What to produce >>
Whenever the word "Disable" appears in a line of the listing, copy that line.

Study material >>
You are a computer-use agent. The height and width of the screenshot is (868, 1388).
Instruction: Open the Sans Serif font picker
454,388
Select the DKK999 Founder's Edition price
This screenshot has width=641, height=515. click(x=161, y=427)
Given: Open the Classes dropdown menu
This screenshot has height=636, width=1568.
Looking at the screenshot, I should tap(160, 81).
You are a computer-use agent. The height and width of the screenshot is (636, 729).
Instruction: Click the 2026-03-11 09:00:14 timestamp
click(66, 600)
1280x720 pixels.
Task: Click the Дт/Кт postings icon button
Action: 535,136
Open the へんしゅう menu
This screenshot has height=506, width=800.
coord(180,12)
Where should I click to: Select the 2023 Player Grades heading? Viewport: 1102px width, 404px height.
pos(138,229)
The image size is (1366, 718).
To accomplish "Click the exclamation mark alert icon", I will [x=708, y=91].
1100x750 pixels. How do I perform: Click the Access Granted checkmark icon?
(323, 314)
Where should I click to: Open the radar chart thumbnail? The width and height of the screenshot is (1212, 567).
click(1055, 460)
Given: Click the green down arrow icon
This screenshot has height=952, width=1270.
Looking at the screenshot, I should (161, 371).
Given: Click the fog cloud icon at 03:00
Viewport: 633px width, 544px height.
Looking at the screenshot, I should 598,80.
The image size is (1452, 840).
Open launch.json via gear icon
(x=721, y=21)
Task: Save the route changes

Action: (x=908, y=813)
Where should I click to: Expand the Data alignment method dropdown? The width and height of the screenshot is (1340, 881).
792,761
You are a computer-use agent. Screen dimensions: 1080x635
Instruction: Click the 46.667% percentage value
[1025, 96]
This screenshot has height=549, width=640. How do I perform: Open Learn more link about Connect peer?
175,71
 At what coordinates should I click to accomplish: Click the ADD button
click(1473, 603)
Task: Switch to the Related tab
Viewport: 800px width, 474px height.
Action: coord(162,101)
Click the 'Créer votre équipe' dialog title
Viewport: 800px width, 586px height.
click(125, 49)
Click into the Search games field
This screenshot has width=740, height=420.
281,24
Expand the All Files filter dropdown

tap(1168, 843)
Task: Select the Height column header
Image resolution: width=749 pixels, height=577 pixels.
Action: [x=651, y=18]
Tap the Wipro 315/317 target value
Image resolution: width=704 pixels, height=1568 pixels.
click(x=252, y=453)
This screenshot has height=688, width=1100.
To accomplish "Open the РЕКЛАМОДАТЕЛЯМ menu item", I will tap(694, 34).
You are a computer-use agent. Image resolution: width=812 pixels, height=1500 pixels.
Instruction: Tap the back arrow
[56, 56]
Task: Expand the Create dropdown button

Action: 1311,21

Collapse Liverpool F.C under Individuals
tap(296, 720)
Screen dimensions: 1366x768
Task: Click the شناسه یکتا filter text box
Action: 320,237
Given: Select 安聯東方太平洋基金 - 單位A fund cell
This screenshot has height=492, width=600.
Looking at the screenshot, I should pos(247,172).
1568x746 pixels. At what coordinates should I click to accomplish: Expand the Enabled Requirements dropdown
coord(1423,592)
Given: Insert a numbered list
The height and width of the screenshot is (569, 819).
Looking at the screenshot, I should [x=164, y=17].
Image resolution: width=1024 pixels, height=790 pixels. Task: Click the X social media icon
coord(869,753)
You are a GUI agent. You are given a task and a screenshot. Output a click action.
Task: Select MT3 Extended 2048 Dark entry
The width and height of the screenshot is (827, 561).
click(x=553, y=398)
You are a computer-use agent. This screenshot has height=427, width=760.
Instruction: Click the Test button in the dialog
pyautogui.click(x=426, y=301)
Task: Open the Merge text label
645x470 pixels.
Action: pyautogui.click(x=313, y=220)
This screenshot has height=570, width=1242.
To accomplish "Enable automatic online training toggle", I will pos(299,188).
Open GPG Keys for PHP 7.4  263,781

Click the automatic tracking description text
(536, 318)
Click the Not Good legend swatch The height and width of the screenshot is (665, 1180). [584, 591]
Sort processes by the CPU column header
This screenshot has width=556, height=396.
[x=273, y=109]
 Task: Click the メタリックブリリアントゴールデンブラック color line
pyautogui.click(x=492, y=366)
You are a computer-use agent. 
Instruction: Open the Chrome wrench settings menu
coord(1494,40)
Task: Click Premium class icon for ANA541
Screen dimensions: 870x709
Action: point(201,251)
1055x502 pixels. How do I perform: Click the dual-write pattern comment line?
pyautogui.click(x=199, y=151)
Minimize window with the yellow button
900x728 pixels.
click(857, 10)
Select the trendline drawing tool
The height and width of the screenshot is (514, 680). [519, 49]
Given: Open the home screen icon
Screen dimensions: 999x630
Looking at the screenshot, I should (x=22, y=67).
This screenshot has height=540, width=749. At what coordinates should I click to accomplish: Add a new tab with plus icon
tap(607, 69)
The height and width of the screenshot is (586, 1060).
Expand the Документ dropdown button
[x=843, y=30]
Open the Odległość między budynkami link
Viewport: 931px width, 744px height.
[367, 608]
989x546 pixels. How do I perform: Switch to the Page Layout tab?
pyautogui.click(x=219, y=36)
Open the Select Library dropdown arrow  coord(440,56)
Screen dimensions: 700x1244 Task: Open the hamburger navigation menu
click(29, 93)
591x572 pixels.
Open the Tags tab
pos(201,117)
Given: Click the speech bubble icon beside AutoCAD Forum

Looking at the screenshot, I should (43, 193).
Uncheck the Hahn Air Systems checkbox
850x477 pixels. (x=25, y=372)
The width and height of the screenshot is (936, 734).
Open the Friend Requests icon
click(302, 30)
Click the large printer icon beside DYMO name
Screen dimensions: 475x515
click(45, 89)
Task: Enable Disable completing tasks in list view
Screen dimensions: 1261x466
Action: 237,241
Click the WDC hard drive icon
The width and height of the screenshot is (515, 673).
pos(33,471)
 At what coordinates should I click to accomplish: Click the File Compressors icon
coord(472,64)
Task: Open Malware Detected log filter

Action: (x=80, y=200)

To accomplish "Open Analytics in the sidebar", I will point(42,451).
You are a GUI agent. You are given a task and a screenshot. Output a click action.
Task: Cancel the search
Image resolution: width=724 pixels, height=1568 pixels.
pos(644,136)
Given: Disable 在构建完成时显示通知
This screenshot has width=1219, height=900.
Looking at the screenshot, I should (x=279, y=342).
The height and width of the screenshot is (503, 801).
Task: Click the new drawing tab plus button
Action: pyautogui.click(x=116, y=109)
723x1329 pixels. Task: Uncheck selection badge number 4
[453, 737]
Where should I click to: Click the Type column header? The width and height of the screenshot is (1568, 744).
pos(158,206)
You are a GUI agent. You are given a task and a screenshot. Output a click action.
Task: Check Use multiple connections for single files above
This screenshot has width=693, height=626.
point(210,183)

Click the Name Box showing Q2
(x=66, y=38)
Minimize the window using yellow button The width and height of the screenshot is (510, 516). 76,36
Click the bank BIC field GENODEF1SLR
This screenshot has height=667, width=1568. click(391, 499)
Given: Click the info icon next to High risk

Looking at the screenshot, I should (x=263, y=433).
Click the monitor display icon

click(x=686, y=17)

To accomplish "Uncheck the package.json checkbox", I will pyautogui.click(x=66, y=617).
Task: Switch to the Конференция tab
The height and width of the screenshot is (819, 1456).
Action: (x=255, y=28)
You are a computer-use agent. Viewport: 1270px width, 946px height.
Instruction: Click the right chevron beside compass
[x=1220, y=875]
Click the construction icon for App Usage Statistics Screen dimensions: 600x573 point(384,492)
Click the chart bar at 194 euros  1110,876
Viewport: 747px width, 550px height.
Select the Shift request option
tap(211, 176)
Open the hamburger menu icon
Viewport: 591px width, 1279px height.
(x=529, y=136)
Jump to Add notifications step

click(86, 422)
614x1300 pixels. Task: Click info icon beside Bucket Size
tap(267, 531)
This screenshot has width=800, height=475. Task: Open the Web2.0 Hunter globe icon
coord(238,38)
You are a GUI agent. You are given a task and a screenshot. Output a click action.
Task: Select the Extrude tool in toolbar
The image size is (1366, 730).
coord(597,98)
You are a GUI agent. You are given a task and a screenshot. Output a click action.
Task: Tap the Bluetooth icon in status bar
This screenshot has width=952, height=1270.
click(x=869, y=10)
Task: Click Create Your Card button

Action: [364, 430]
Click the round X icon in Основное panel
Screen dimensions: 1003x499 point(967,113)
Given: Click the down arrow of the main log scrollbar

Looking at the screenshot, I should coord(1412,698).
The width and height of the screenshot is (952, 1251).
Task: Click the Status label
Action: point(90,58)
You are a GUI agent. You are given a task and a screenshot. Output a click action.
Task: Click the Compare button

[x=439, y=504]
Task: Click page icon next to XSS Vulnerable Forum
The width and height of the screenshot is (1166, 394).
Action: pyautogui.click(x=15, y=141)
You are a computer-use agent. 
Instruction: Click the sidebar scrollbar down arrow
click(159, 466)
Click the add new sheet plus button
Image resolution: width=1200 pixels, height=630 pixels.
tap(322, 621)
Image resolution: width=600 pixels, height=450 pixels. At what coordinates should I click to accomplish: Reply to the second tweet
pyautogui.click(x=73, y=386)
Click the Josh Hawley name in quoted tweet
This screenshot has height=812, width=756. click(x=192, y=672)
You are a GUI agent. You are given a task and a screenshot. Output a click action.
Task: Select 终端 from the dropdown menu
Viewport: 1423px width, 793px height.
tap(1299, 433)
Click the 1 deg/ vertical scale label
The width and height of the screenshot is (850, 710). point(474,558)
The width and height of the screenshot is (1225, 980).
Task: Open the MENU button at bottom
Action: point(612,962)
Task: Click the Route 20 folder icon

Solution >>
Task: Enable Disable completing tasks in list view
Given: Disable 在构建完成时显示通知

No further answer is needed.